(Dataset records)
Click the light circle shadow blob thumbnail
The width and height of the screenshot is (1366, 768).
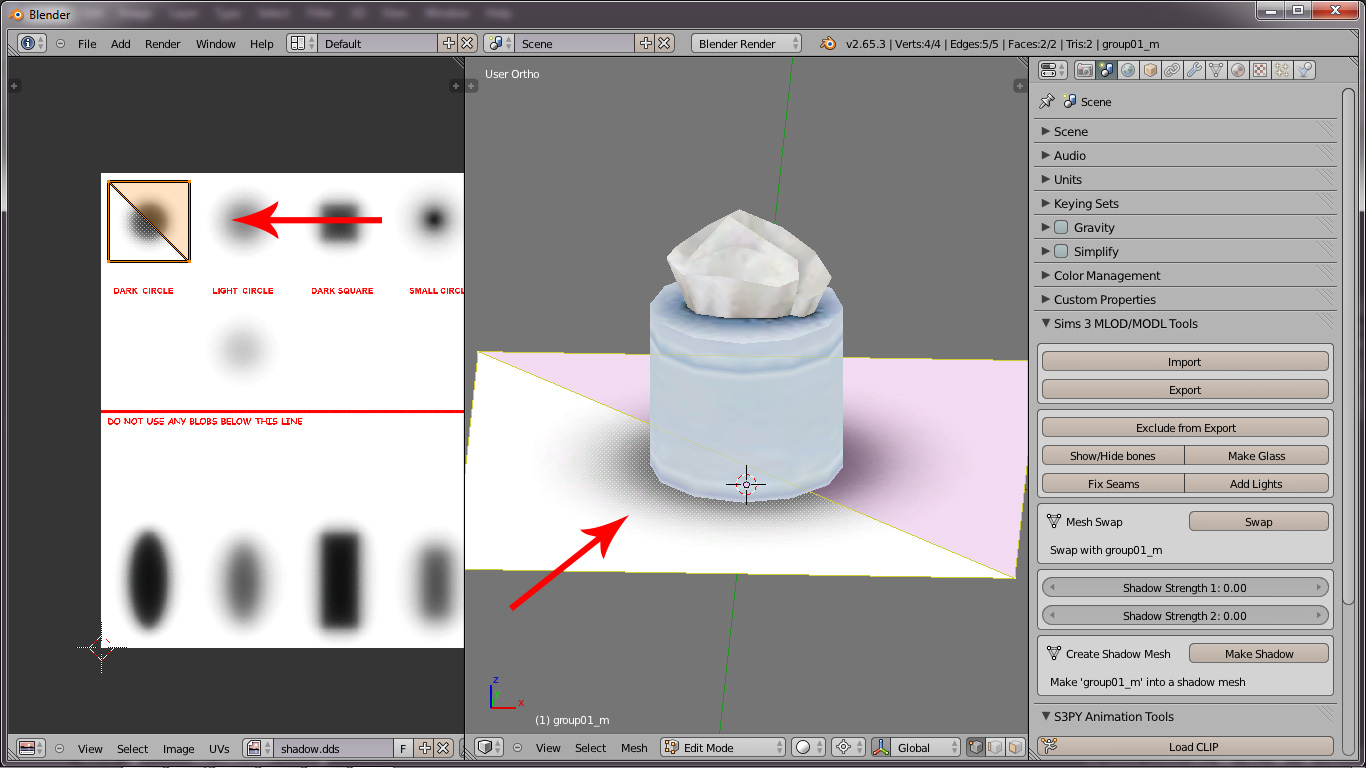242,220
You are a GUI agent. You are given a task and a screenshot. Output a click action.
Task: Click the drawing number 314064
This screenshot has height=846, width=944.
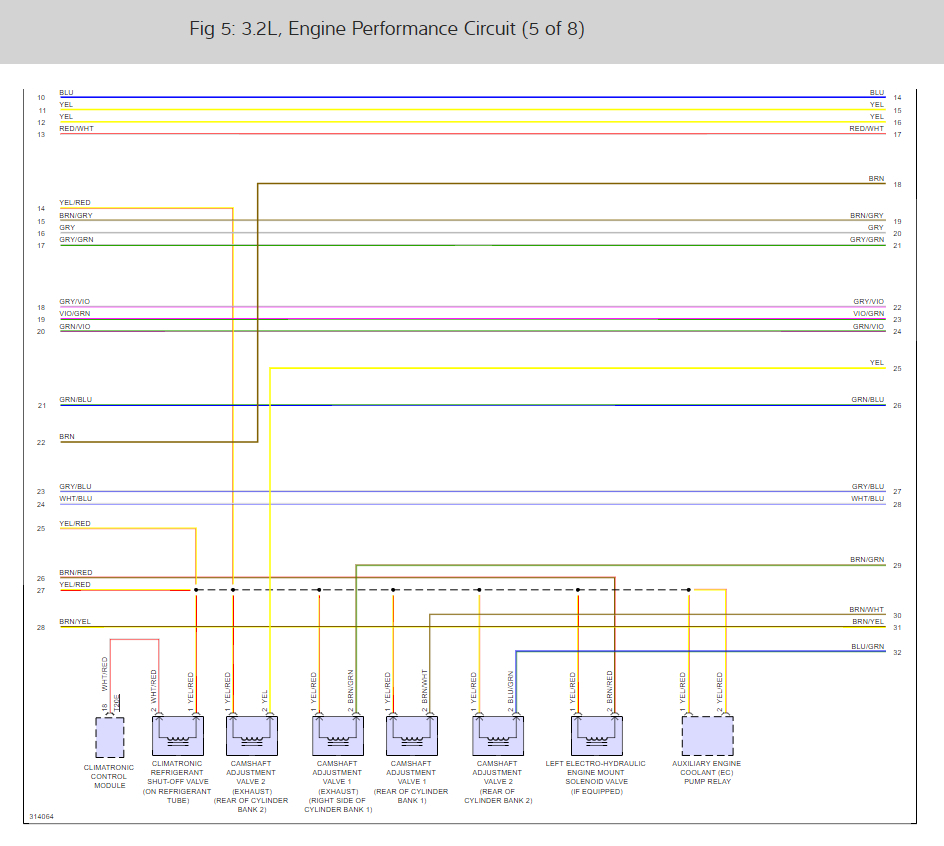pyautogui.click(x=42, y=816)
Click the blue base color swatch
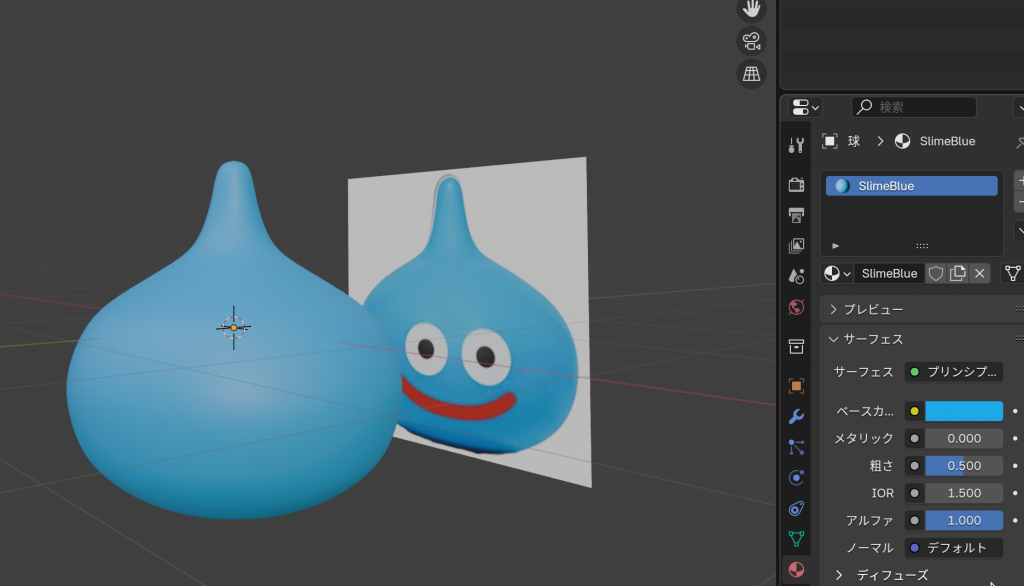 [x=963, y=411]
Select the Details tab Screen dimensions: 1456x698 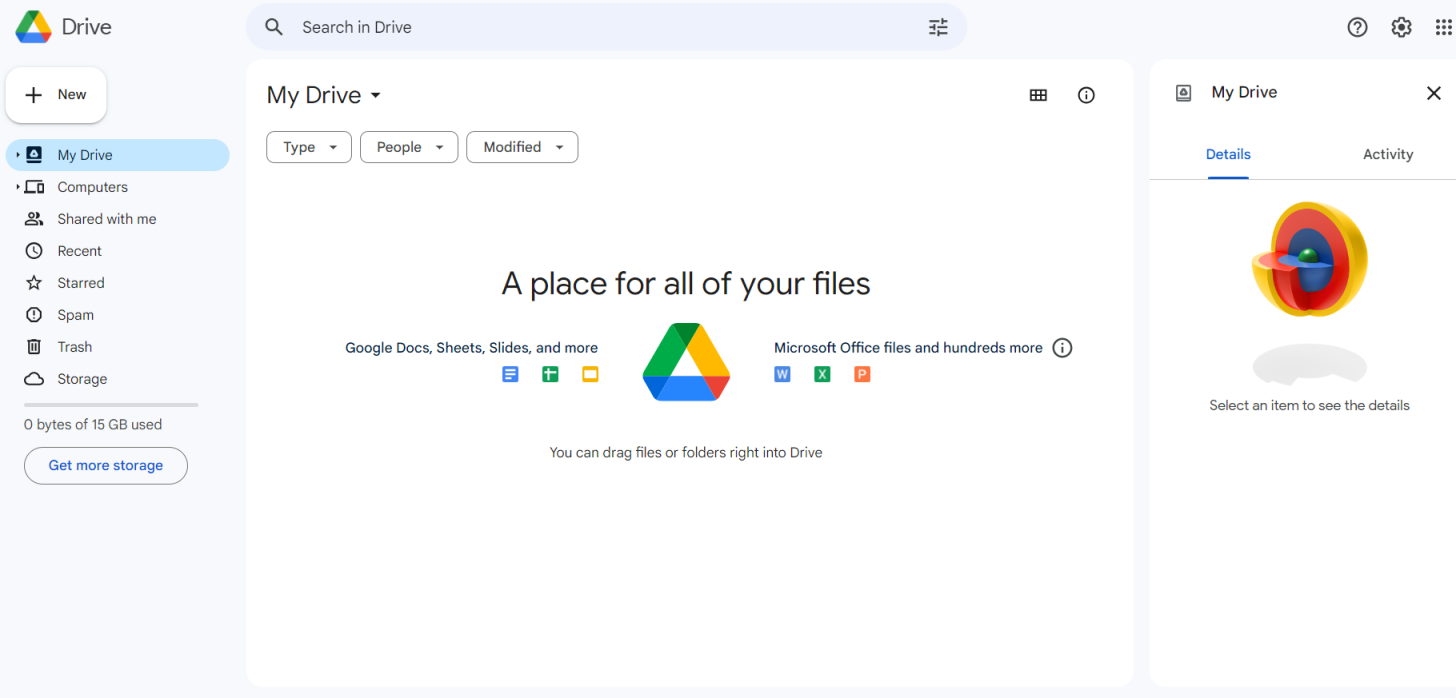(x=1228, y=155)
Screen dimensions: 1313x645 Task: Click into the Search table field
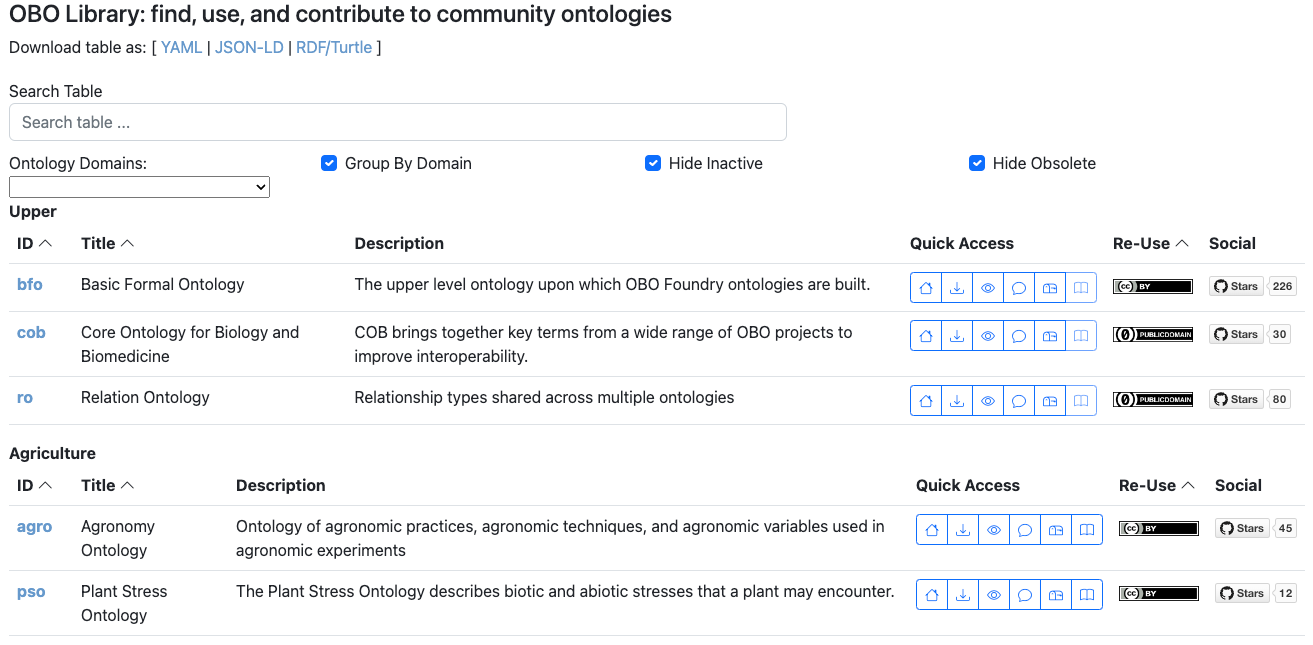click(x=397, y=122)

WORK REQUIRED =>
Starting at the line that contains "Screen dimensions: 1313x645", transcribe each line through the last one of the entries above, exactly and without pictures.

SOLUTION =>
Screen dimensions: 1313x645 Task: Click into the Search table field
click(x=397, y=122)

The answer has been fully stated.